» **Exercise**:
Return every line from the one with "Given: Tap the" through the one with "Viewport: 800px width, 440px height.", inclusive, exactly as it appears below.

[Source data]
Segment Open
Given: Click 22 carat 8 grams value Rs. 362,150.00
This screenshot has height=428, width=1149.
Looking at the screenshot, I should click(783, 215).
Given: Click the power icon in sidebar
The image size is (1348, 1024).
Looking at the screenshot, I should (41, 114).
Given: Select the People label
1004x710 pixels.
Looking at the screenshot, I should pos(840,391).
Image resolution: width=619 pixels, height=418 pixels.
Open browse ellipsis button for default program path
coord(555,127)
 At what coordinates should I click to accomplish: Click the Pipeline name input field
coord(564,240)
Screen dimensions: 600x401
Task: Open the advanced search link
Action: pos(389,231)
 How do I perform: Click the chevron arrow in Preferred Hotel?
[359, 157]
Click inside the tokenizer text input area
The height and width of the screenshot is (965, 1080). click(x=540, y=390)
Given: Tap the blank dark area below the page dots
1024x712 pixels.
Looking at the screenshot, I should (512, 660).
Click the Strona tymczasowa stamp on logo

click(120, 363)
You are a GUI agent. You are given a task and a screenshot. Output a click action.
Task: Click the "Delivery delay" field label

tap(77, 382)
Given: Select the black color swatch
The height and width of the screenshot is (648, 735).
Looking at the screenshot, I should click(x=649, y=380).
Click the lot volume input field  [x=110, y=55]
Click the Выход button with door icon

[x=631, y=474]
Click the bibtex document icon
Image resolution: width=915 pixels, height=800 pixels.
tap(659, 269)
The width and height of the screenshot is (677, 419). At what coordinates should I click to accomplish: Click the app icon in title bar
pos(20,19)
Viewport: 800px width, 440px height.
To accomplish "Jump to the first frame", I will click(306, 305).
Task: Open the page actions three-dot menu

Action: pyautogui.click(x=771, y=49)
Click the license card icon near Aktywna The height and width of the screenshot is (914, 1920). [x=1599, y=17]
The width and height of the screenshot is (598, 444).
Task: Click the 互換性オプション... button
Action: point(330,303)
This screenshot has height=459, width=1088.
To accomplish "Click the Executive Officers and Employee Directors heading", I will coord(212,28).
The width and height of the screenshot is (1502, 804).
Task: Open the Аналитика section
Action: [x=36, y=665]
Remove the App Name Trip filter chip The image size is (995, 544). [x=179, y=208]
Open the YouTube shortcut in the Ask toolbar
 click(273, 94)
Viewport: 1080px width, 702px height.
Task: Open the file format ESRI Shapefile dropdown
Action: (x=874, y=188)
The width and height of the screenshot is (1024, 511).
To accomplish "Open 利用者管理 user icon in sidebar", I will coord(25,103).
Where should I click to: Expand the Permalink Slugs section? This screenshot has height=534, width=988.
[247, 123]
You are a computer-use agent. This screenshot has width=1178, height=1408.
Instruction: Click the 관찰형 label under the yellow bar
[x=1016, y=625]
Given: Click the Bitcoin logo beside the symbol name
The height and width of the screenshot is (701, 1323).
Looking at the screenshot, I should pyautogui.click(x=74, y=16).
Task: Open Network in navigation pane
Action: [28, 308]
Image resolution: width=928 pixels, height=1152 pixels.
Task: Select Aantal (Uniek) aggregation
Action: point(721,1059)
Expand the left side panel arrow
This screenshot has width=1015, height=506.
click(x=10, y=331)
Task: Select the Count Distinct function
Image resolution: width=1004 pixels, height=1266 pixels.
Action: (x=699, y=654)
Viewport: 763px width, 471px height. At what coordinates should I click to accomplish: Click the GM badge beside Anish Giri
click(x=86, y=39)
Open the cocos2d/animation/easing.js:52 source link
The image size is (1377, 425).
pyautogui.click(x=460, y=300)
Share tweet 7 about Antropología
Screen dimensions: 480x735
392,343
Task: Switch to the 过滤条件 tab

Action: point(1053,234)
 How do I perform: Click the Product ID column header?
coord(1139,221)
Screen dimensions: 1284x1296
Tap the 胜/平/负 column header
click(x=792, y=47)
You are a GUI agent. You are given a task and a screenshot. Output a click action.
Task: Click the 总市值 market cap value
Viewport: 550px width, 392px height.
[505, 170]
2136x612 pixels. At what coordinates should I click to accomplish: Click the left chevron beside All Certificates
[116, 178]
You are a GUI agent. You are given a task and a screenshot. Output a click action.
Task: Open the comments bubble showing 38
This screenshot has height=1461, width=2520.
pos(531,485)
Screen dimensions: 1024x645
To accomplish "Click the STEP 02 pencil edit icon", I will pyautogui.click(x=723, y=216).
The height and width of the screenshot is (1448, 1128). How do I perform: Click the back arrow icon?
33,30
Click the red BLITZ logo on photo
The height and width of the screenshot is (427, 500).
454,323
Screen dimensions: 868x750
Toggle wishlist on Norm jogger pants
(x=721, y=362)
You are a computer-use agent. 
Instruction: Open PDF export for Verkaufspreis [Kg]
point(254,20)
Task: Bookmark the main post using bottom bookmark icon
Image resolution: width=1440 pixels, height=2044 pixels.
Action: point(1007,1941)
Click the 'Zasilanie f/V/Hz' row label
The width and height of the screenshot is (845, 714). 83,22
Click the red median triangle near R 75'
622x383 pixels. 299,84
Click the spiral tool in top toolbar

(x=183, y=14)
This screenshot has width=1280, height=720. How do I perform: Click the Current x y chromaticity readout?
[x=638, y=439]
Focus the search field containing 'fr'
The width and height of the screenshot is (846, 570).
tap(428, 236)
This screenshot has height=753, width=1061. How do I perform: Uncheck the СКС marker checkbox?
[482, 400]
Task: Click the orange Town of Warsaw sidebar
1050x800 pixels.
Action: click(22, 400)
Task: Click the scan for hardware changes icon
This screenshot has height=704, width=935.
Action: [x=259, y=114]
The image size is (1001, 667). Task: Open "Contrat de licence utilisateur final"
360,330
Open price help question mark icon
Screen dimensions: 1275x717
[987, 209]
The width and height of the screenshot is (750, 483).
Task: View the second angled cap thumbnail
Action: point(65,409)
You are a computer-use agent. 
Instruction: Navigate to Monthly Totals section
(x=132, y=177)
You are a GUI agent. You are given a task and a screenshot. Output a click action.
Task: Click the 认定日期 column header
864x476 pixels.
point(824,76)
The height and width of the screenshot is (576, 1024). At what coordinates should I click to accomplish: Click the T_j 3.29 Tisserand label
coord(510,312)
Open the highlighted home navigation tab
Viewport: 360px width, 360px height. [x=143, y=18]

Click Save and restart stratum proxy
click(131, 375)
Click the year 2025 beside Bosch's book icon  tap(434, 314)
Segment Closed
» **Exercise solution**:
Given: Tap the blank dark area below the page dots
1024x712 pixels.
Looking at the screenshot, I should (512, 660).
Click the Strona tymczasowa stamp on logo

click(120, 363)
You are a GUI agent. You are given a task and a screenshot. Output a click action.
Task: Click the "Delivery delay" field label

tap(77, 382)
Given: Select the black color swatch
The height and width of the screenshot is (648, 735).
Looking at the screenshot, I should click(x=649, y=380).
Click the lot volume input field  [x=110, y=55]
Click the Выход button with door icon

[x=631, y=474]
Click the bibtex document icon
Image resolution: width=915 pixels, height=800 pixels.
tap(659, 269)
The width and height of the screenshot is (677, 419). At what coordinates should I click to accomplish: Click the app icon in title bar
pos(20,19)
Viewport: 800px width, 440px height.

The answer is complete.